Introduction to Browsers and the Internet

Browsers are a gateway to the World Wide Web. They allow users to access and interact with websites. However, the process of displaying a website on your screen involves a complex sequence of events that users are typically unaware of.

In this article, we will explore the inner workings of browsers. Before we start, we need to understand that the internet is a vast network of interconnected computers, facilitating the exchange of information globally. At the heart of this lies the Domain Name System (DNS).

Understanding the Domain Name System (DNS)

The Domain Name System(DNS) acts as the internet's global address book. It is a critical component that translates human-readable domain names like google.com into IP addresses so that browsers can load Internet resources. The DNS helps us by removing the need to remember IP addresses.

Each device connected to the internet has a unique IP address, which other machines use to identify and locate the device. In other words, IP addresses are how computers identify other computers on the internet.

While DNS helps translate domain names to IP addresses for accessing websites, it also plays a crucial role in email delivery, Voice over IP (VoIP) communications, and other internet services that rely on mapping domain names to network resources. The DNS system is a distributed database that maps human-friendly domain names to their respective IP addresses.

How DNS Works?

When you first type or enter a website address in your browser, the DNS system kicks in. The DNS is hierarchical, and it consists of root servers, Top-Level Domain (TLD) servers, and authoritative name servers.

  1. Local Cache

When you enter a URL in the address bar, the computer, and the Operating System first check its local cache, as it keeps a local cache of domain name mappings to IP addresses.
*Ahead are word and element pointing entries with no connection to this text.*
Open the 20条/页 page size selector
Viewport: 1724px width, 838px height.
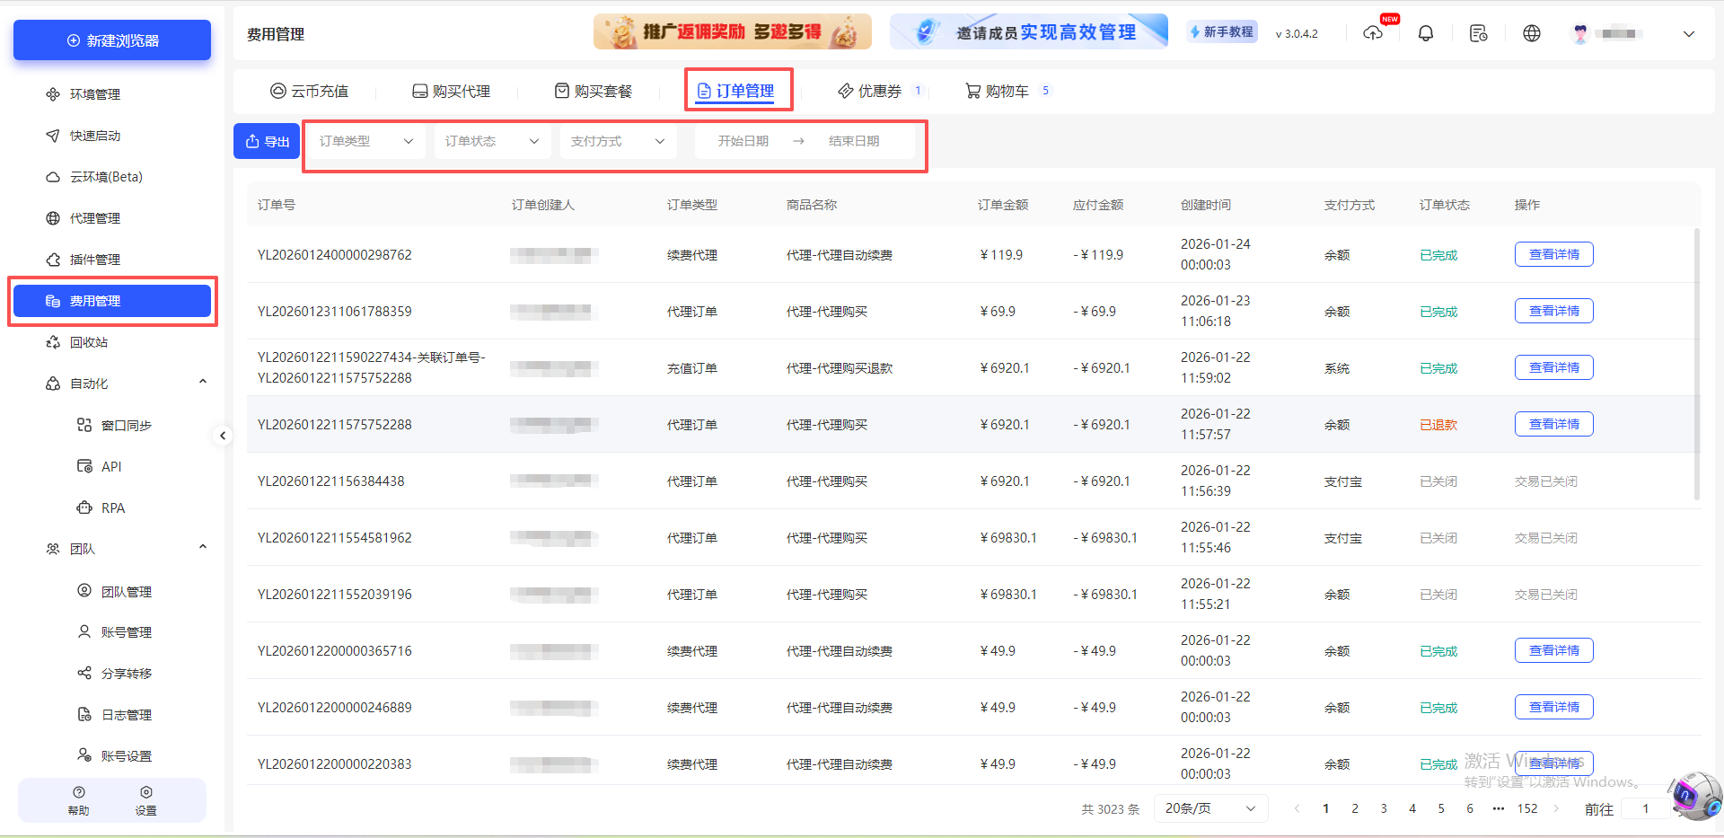point(1209,808)
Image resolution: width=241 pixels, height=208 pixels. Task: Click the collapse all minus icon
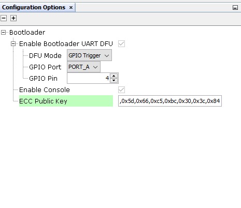click(x=4, y=18)
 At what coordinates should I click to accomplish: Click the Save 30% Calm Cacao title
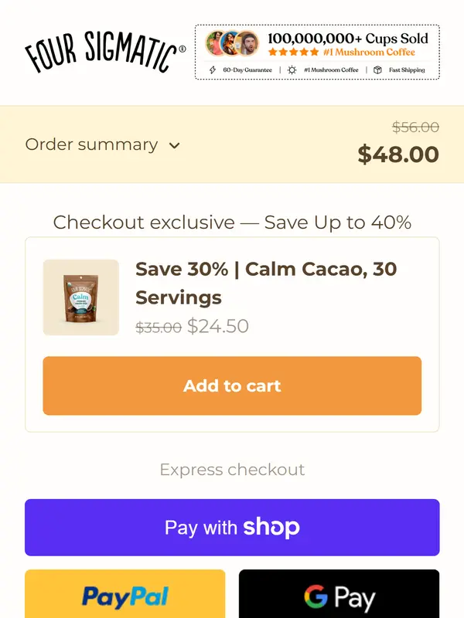265,283
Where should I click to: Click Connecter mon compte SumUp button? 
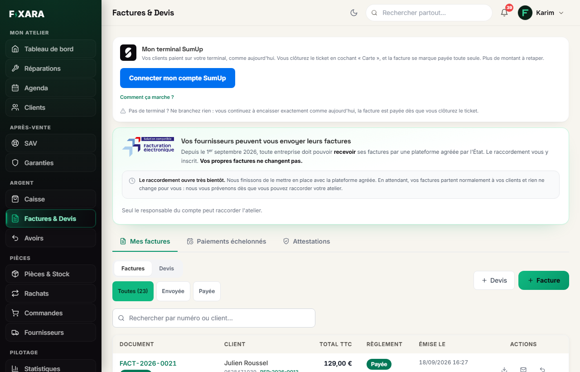coord(178,78)
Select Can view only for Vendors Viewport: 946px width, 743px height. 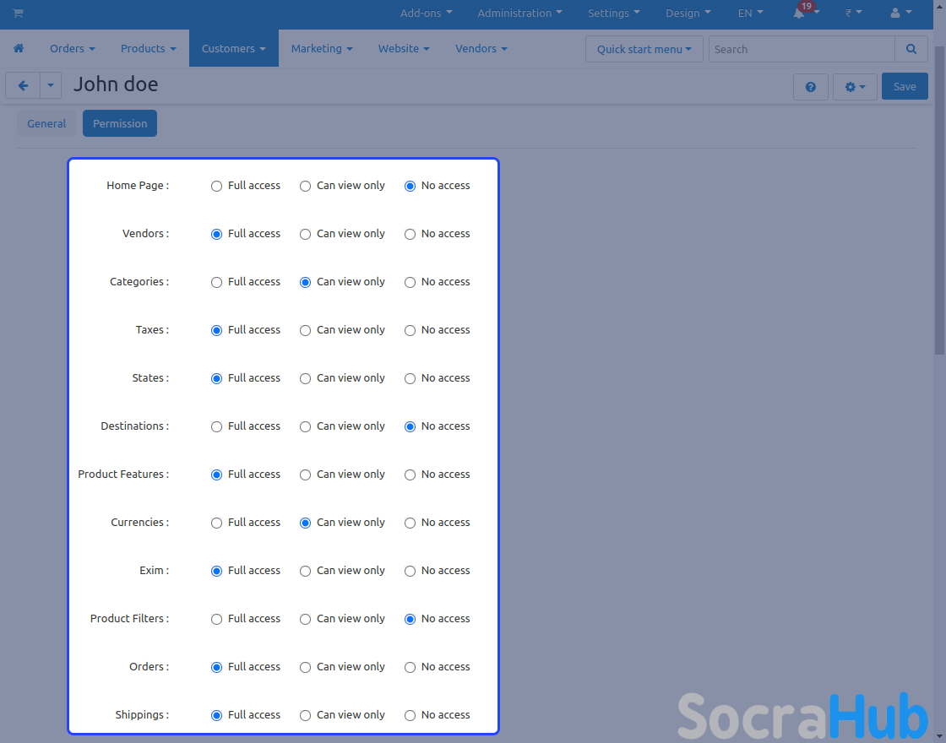[306, 234]
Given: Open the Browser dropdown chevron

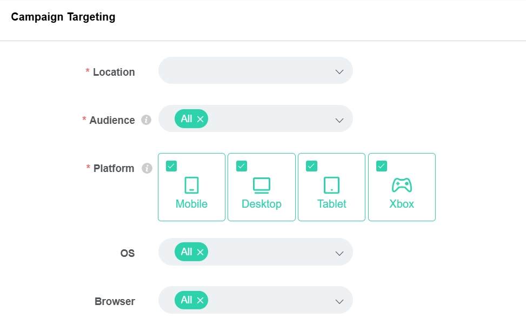Looking at the screenshot, I should [339, 301].
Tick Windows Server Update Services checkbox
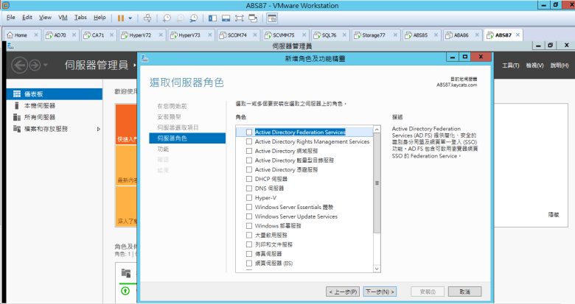Viewport: 575px width, 304px height. [x=249, y=216]
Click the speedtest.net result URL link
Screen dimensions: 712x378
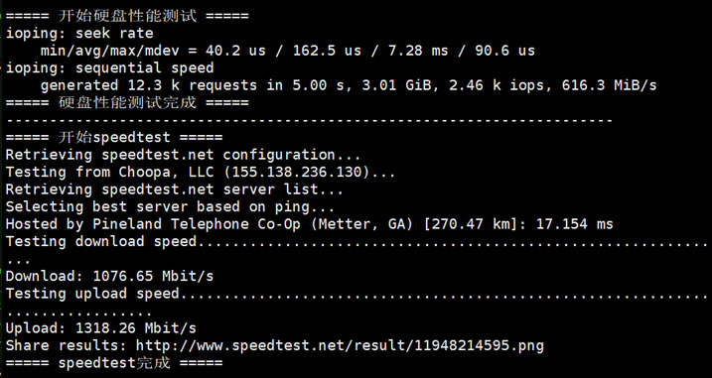[340, 346]
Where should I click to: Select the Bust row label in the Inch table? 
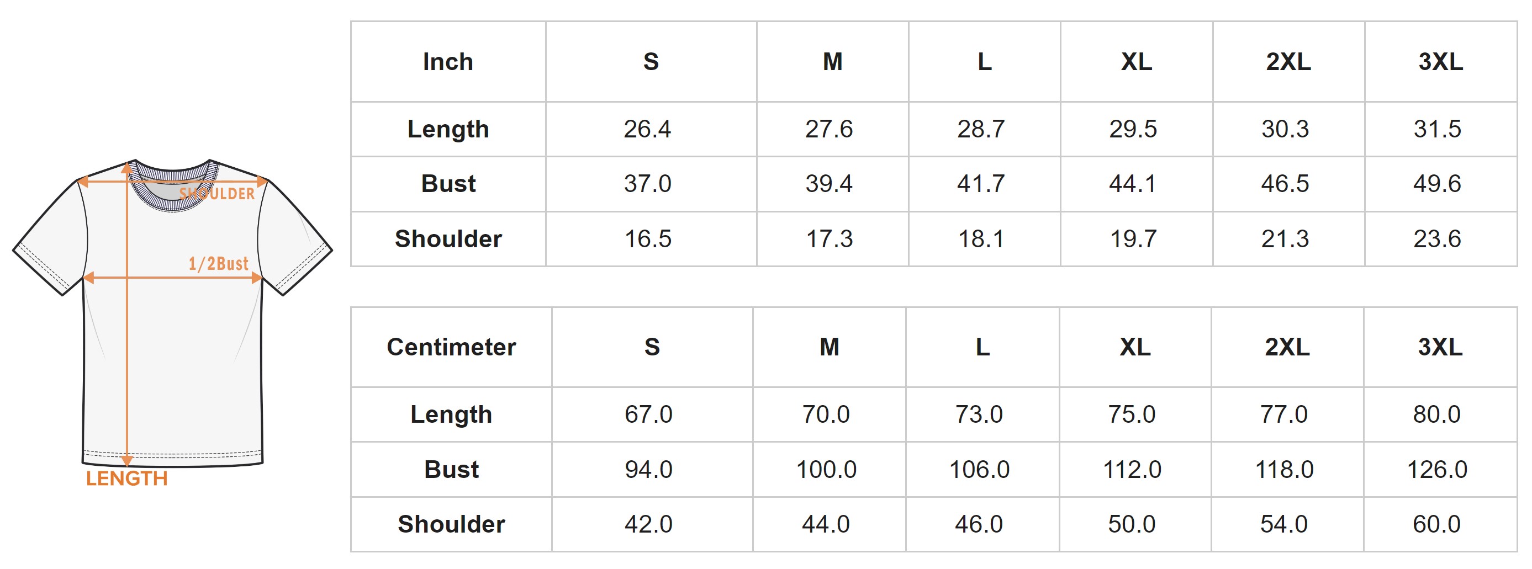coord(448,184)
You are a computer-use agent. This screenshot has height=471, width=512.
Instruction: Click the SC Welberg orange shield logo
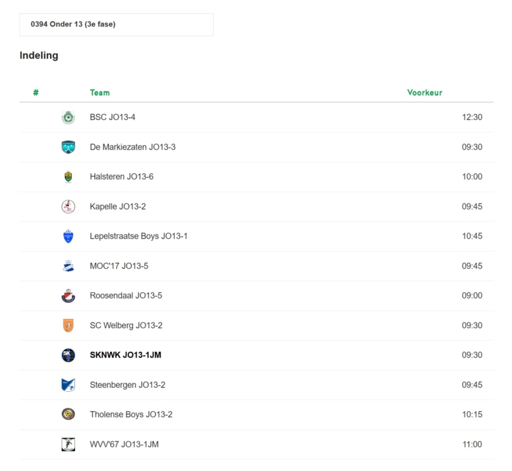pyautogui.click(x=69, y=325)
This local cache stays small because it kicks out the domains that you have not visited in a while or domains that send out their expiration dates.

  • Chrome browser, you can view the database by typing "chrome://net-internals/#dns" in the address bar.

  • Firefox: Type "about:networking#dns" in the address bar.

  • Safari: Access the DNS cache by going to "Safari" > "Preferences" > "Advanced" > "Show Develop menu in menu bar" and then from the menu bar select "Develop" > "Show Web Inspector" > "Storage" > "Local Storage" > "chrome://net-internals/#dns"

  1. Root Servers

However, if you have never visited the website before, it means your computer does not have the IP address for that domain in its cache. This is where the route resolver comes in. These are typically provided by your Internet Service Provider (ISP) and keep their own cache.

The ISP locates the root server. There are 13 root server addresses scattered around the globe that are responsible for keeping track of a subset of the millions of domain names. The ISP/root resolver asks the root name servers which name server knows the .com domains.

The root name server responds with the IP address of a TLD name server that tracks ".com" domains. The root server knows where the .com TLD server is and directs the ISP/root resolver to it.

These root servers sit at the top of the DNS hierarchy and are separated by [letter].root-servers.net, where [letter] ranges from A to M, like a.root-servers.net, b.root-servers.net, and so on. Although there are only 13 root servers, each organization provides multiple physical servers distributed around the globe to support the entire internet.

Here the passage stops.